━━━ Records provided
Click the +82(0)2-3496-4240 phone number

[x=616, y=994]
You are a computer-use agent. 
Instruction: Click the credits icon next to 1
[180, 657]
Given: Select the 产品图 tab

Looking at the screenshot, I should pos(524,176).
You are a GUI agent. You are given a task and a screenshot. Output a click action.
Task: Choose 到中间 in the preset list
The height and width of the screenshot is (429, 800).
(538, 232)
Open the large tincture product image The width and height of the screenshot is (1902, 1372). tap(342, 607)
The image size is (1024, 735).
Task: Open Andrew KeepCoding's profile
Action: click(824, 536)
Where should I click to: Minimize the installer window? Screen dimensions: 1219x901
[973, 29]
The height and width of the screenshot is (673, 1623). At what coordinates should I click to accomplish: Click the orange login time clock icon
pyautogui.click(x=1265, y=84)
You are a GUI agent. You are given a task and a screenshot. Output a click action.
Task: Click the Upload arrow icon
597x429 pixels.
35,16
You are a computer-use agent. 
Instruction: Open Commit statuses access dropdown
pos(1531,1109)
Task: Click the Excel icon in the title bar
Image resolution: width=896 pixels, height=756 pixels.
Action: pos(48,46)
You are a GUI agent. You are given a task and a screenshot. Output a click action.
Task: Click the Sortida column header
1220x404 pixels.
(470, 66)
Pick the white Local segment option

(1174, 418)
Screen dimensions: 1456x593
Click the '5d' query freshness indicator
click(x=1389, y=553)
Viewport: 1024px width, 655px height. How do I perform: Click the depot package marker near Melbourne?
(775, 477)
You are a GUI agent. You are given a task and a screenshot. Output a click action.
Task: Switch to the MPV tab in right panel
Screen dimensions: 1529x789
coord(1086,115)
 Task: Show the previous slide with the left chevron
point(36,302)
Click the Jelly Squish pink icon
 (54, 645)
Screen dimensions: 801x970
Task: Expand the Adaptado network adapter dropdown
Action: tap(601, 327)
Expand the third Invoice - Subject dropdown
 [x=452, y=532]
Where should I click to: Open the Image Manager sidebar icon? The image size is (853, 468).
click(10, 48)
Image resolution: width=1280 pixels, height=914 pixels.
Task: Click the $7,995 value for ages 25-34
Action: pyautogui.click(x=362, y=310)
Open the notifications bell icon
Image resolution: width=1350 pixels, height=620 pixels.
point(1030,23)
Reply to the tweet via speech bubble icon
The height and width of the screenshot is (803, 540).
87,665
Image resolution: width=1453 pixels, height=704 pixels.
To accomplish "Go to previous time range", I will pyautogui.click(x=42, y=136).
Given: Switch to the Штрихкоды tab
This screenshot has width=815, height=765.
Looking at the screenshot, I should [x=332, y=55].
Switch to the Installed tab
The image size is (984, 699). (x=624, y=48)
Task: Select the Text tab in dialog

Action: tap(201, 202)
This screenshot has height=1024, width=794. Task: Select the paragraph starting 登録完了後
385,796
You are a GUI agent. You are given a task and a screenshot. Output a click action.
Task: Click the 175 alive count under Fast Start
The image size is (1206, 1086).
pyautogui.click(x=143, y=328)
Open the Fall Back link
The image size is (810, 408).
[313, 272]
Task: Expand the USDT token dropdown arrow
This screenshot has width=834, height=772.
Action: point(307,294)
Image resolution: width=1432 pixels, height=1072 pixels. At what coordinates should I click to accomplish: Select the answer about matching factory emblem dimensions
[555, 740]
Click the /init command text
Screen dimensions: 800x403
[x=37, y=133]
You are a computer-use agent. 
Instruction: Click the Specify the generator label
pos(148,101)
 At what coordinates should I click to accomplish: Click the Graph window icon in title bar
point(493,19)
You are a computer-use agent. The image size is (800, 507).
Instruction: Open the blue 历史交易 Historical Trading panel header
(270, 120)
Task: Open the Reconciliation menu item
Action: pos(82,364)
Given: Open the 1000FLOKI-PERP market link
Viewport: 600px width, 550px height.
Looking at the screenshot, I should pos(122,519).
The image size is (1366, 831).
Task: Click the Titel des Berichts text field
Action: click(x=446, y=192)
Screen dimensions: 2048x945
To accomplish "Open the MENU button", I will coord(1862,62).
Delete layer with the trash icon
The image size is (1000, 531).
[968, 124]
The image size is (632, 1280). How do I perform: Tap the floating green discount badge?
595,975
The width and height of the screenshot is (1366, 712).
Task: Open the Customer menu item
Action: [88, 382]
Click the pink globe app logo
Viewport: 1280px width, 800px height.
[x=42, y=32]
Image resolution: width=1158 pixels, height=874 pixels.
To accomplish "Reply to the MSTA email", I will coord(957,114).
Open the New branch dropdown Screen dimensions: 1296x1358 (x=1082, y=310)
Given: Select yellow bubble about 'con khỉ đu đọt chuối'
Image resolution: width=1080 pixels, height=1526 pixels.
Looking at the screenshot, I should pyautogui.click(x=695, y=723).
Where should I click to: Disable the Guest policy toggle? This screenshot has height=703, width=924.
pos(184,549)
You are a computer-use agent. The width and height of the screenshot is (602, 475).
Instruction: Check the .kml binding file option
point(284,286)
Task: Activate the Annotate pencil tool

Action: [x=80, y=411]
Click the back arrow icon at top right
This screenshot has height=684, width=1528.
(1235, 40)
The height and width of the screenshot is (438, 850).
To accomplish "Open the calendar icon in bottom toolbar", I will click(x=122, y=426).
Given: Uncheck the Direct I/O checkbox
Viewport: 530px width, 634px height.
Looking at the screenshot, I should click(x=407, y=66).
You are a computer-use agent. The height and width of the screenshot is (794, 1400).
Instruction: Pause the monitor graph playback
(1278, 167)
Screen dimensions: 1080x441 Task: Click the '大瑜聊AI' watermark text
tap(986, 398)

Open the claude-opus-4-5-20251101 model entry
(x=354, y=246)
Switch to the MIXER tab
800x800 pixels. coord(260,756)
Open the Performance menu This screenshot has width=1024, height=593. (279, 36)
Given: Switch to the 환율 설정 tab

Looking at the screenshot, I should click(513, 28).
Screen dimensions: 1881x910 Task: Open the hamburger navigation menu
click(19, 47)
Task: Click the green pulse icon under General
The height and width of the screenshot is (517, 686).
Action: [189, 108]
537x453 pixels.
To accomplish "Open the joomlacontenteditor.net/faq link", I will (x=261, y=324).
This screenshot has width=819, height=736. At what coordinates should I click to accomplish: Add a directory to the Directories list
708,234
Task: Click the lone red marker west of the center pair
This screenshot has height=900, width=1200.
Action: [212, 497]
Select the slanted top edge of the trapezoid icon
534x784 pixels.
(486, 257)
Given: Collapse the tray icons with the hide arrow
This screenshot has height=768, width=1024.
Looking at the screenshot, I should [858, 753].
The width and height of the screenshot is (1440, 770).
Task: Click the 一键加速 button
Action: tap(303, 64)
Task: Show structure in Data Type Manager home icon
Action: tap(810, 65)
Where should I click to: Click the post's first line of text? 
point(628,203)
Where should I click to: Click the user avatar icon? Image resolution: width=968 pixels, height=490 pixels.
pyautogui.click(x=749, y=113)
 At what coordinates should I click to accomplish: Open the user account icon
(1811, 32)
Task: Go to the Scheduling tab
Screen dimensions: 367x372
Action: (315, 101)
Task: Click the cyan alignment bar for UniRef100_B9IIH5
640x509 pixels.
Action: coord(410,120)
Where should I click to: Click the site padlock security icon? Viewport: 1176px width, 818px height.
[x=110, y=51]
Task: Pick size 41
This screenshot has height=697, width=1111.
━━━━━━
* _How to complete this task_
Find the string "link" in the material above. Then copy each line that has it.

* _Solution to this task_
Open the Fall Back link
Given: Open the 1000FLOKI-PERP market link
To accomplish "Open the joomlacontenteditor.net/faq link", I will (x=261, y=324).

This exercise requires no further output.